ACTIVITY: Within the listing below, the lines to output run from the one containing "Task: Open the list-all-tabs dropdown arrow" through the one containing "802x776 pixels. At"; copy them exactly and nothing else.

EXCERPTED DATA:
━━━━━━
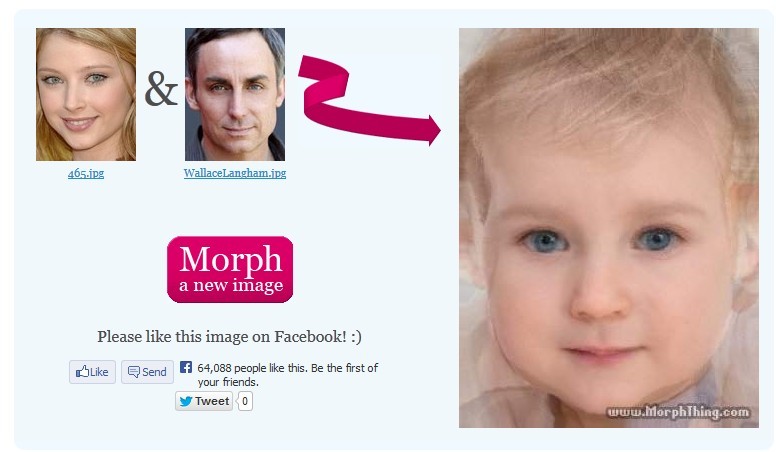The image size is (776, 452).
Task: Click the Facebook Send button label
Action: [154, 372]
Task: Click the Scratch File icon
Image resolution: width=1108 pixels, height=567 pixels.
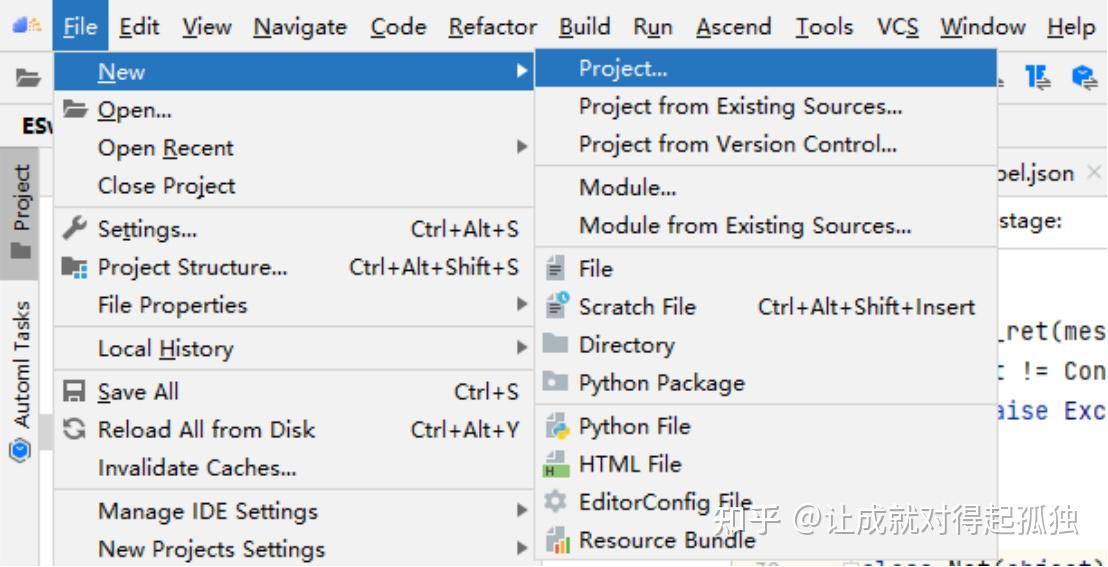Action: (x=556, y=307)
━━━━━━
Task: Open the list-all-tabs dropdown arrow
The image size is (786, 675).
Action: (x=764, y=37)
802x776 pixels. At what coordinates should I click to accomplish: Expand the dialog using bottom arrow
━━━━━━
COMPLETED EXERCISE:
Task: Open the list-all-tabs dropdown arrow
The image size is (786, 675).
Action: (x=764, y=37)
802x776 pixels. At what coordinates should I click to accomplish: Expand the dialog using bottom arrow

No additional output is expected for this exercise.